*Text for analysis*:
>>
Supporting Civilian Authorities

In times of need, Armed Forces support for the emergency services increases, and the boundaries of what this entails are tested.

Although there were clear levels of discomfort with the idea of the Armed Forces patrolling the streets at times of national crisis, many we spoke to felt it is likely that they will play an increasingly public role in support of civilian services such as the police, the medical services, lifeguards or fire brigade over the next decade. After all, “it’s not just about going to war,” they have a lot of useful capability. The Forces are good at mounting big logistical operations at short notice; they are trained to provide transport and engineering support and their medics can operate with poor infrastructure and strained resources. Most recently this was demonstrated by the 2020 construction of the NHS Nightingale Hospitals, the involvement in the rescue work at Whalley Bridge during the 2019 flood and their handling of the 2012 Olympics.

Unlike some other democracies, the deployment of the Armed Services in this context has strict legal boundaries which are already covered by the Civil Contingencies Act. This provides the government with powers to create emergency regulations at times of national crisis and threats to safety (including wartime), emergencies that threaten “serious damage to human welfare”, or to the environment or the security of the UK. This means that, in addition to the logistical support, the government can call on them to back up the police if there is widespread disturbance.
<<
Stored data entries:
>>
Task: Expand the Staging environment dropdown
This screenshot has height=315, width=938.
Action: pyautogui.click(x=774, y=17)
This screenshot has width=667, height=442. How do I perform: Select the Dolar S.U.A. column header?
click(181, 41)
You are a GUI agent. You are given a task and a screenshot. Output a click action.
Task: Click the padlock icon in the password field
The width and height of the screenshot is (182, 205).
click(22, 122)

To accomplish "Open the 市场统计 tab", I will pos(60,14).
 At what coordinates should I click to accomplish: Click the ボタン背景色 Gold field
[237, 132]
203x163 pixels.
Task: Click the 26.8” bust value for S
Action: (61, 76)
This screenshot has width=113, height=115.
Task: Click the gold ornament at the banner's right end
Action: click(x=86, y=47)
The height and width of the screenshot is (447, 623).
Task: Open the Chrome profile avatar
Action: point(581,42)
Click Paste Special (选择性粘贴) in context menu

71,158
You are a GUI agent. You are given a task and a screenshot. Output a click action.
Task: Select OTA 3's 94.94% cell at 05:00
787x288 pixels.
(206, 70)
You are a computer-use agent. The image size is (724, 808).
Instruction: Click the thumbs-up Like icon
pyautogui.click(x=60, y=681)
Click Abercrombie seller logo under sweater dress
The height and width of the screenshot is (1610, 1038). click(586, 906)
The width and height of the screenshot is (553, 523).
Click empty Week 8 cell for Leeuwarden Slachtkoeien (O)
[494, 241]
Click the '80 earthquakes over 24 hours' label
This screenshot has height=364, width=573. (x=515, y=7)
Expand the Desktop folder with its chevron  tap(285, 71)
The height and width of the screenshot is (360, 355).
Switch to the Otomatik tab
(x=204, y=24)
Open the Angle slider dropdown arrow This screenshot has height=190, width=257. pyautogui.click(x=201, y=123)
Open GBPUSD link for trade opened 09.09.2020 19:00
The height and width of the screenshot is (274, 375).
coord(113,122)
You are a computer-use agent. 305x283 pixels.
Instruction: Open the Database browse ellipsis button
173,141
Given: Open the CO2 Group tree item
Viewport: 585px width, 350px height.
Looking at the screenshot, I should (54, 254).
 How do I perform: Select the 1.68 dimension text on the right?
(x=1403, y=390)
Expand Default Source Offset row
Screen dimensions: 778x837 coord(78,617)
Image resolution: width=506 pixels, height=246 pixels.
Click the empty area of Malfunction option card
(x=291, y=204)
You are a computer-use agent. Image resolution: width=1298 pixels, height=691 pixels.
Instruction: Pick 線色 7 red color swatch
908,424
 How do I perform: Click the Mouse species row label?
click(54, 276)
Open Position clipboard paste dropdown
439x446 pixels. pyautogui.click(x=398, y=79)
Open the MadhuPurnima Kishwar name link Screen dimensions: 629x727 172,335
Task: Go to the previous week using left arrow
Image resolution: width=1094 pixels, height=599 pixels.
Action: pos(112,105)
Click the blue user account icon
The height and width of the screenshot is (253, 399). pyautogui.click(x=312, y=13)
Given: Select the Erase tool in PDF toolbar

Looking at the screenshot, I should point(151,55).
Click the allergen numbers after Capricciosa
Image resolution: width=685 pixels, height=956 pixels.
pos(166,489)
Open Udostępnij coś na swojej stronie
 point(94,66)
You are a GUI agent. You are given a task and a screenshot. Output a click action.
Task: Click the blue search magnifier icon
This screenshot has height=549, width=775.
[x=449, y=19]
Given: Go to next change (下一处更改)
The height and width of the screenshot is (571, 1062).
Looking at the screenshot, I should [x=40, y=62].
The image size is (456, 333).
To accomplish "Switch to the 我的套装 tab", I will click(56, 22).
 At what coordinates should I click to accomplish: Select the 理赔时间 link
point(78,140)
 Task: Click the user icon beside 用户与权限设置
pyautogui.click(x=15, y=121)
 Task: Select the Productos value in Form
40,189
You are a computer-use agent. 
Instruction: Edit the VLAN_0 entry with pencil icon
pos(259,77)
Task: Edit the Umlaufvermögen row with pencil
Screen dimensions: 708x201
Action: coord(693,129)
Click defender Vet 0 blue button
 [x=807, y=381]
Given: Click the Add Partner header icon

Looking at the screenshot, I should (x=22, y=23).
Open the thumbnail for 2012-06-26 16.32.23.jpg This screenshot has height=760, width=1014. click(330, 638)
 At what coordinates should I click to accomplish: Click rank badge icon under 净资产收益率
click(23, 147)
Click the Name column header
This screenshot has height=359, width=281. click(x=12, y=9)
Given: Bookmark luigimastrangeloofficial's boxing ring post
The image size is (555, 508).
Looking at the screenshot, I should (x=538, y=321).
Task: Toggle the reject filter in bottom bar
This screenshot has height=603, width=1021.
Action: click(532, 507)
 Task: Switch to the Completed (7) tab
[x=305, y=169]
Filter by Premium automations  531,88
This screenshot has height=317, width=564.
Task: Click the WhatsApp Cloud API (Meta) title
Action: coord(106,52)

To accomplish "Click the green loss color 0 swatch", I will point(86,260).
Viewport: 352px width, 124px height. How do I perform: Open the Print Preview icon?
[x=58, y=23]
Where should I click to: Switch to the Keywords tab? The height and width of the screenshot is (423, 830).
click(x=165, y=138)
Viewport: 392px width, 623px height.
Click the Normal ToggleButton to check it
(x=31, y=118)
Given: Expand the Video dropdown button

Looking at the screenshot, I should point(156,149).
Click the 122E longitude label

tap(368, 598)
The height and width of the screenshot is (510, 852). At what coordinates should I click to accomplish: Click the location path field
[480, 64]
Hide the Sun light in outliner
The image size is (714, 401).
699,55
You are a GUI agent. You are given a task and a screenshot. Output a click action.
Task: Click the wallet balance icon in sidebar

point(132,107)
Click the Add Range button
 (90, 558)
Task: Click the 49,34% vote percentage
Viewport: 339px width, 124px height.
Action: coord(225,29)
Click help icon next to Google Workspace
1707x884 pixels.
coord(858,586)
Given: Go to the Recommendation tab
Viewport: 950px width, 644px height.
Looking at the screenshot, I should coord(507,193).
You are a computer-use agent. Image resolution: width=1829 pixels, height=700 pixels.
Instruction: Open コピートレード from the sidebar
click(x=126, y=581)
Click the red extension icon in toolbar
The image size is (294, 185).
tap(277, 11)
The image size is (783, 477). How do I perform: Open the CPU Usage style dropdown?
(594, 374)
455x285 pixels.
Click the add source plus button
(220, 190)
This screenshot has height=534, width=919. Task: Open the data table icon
<<
*Assignment 1*:
Answer these questions using the text on supporting civilian authorities:
(a) What was constructed in 2020?
(b) During which year's flood did the Forces take part in rescue work at Whalley Bridge?
(c) Which act already covers the legal boundaries on deploying the Armed Services in this context?
*Assignment 2*:
Continue the text on supporting civilian authorities from its final sentence.
The lines of stored data above are separate material, distinct from the text on supporting civilian authorities.

*Reply 1*:
(a) The NHS Nightingale Hospitals.
(b) The 2019 flood.
(c) The Civil Contingencies Act.

*Reply 2*:
That said, almost everyone we spoke to felt that military involvement in domestic matters should be kept to a minimum, even at times of national crisis. “The Forces are not for law and order, but can relieve the police of back room tasks, so they can do front of house.” However there was also an acknowledgement that over the next decade it is likely the number of crises may increase as the UK deals with the consequences of Covid19, Brexit and other escalating issues. For example, the view was that, “in terms of Brexit planning for food riots, the Army would be involved in guarding public buildings at the back, so the police could be in front and engage with the public.”

However, the Forces will have to tread carefully when managing domestic issues. “The conflict we’ve already seen between crowds and police – I think we are in for a sticky future.” And “we are short of 20,000 police officers, so we will not be able to cope with nationwide marches.” We heard concern that any increase in military deployment may not only challenge the constraints of the Civil Contingencies Act but it may also shape public perception about the role of the Forces in general. “What people really understand the function of the military to be has already changed; it has been undermined by a lot of political bashing.”

Looking ahead, as budgets are expected to be tightened, the Forces may face a “perfect storm of increased requirement and reduced means” and find it challenging to fulfil their primary role to defend the nation from attack at the same time as supporting the police and emergency services at home. Too much involvement in domestic affairs may mean that “if the military’s role becomes less about foreign wars and more about support of the home nation ….you will just lose public support and engagement.”

An Implication: An increasingly blurred understanding of the boundaries of accountability challenges the public understanding of the role of the Armed Forces in domestic situations and shapes their opinion of veterans.





Operations are changing. More contingency, more UK based activities – be it in Nightingale Hospitals or supporting with migrants in the English Channel, the Armed Forces are working with allied uniformed services – but that will mean a wider pool of people society respects is emerging – and that’s a source of competition for veterans in the future.


There is absolutely a challenge to keep the armed forces in the public eye and keeping them engaged in wider society.